## START

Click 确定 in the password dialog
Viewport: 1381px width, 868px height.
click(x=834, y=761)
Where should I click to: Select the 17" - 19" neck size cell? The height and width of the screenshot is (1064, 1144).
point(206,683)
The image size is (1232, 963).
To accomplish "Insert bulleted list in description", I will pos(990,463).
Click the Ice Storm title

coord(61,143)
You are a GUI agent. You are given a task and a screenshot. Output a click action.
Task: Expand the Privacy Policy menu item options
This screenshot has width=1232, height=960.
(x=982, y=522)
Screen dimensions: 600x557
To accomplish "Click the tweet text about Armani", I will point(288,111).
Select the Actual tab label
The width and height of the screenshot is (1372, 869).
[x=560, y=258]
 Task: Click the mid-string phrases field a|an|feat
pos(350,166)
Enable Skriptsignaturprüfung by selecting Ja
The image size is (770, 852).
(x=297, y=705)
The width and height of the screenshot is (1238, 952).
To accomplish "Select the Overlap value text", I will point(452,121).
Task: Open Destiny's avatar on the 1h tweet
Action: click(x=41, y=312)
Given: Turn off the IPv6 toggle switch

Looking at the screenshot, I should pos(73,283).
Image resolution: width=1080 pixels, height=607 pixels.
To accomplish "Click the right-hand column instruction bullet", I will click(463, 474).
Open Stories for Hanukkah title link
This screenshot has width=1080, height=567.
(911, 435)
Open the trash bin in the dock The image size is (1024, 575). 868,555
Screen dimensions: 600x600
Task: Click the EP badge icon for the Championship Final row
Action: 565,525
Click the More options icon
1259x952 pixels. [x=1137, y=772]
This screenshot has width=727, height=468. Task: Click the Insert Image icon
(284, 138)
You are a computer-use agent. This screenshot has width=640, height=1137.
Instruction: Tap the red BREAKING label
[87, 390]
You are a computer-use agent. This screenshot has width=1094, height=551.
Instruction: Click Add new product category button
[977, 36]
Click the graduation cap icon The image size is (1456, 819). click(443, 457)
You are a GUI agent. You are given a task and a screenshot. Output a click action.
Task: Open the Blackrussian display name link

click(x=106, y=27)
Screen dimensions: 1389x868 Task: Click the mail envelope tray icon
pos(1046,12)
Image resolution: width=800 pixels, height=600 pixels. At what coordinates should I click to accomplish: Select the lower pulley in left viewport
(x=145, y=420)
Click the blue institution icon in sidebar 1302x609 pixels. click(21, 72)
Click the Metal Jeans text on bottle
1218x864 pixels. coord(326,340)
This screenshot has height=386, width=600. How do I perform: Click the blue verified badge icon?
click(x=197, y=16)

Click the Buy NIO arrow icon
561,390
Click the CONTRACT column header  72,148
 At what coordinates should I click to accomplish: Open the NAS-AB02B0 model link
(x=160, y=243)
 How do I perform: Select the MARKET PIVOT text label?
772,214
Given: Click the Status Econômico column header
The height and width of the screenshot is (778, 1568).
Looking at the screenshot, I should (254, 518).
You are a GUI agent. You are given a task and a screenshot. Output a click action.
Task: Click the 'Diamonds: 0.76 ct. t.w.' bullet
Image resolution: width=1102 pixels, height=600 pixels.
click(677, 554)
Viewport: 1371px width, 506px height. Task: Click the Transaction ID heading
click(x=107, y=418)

## END

Please rewrite all of the records above, changing "GUI agent" to "interface assistant" and leaving everything else as it is.

Click 确定 in the password dialog
Viewport: 1381px width, 868px height.
click(x=834, y=761)
Where should I click to: Select the 17" - 19" neck size cell? The height and width of the screenshot is (1064, 1144).
point(206,683)
The image size is (1232, 963).
To accomplish "Insert bulleted list in description", I will pos(990,463).
Click the Ice Storm title

coord(61,143)
You are a interface assistant. You are given a task and a screenshot. Output a click action.
Task: Expand the Privacy Policy menu item options
This screenshot has width=1232, height=960.
(x=982, y=522)
Screen dimensions: 600x557
To accomplish "Click the tweet text about Armani", I will point(288,111).
Select the Actual tab label
The width and height of the screenshot is (1372, 869).
[x=560, y=258]
 Task: Click the mid-string phrases field a|an|feat
pos(350,166)
Enable Skriptsignaturprüfung by selecting Ja
The image size is (770, 852).
(x=297, y=705)
The width and height of the screenshot is (1238, 952).
To accomplish "Select the Overlap value text", I will point(452,121).
Task: Open Destiny's avatar on the 1h tweet
Action: click(x=41, y=312)
Given: Turn off the IPv6 toggle switch

Looking at the screenshot, I should pos(73,283).
Image resolution: width=1080 pixels, height=607 pixels.
To accomplish "Click the right-hand column instruction bullet", I will click(463, 474).
Open Stories for Hanukkah title link
This screenshot has width=1080, height=567.
(911, 435)
Open the trash bin in the dock The image size is (1024, 575). 868,555
Screen dimensions: 600x600
Task: Click the EP badge icon for the Championship Final row
Action: 565,525
Click the More options icon
1259x952 pixels. [x=1137, y=772]
This screenshot has width=727, height=468. Task: Click the Insert Image icon
(284, 138)
You are a computer-use agent. This screenshot has width=640, height=1137.
Instruction: Tap the red BREAKING label
[87, 390]
You are a computer-use agent. This screenshot has width=1094, height=551.
Instruction: Click Add new product category button
[977, 36]
Click the graduation cap icon The image size is (1456, 819). click(443, 457)
You are a interface assistant. You are given a task and a screenshot. Output a click action.
Task: Open the Blackrussian display name link

click(x=106, y=27)
Screen dimensions: 1389x868 Task: Click the mail envelope tray icon
pos(1046,12)
Image resolution: width=800 pixels, height=600 pixels. At what coordinates should I click to accomplish: Select the lower pulley in left viewport
(x=145, y=420)
Click the blue institution icon in sidebar 1302x609 pixels. click(21, 72)
Click the Metal Jeans text on bottle
1218x864 pixels. coord(326,340)
This screenshot has height=386, width=600. How do I perform: Click the blue verified badge icon?
click(x=197, y=16)

Click the Buy NIO arrow icon
561,390
Click the CONTRACT column header  72,148
 At what coordinates should I click to accomplish: Open the NAS-AB02B0 model link
(x=160, y=243)
 How do I perform: Select the MARKET PIVOT text label?
772,214
Given: Click the Status Econômico column header
The height and width of the screenshot is (778, 1568).
Looking at the screenshot, I should (254, 518).
You are a interface assistant. You are given a task and a screenshot. Output a click action.
Task: Click the 'Diamonds: 0.76 ct. t.w.' bullet
Image resolution: width=1102 pixels, height=600 pixels.
click(677, 554)
Viewport: 1371px width, 506px height. Task: Click the Transaction ID heading
click(x=107, y=418)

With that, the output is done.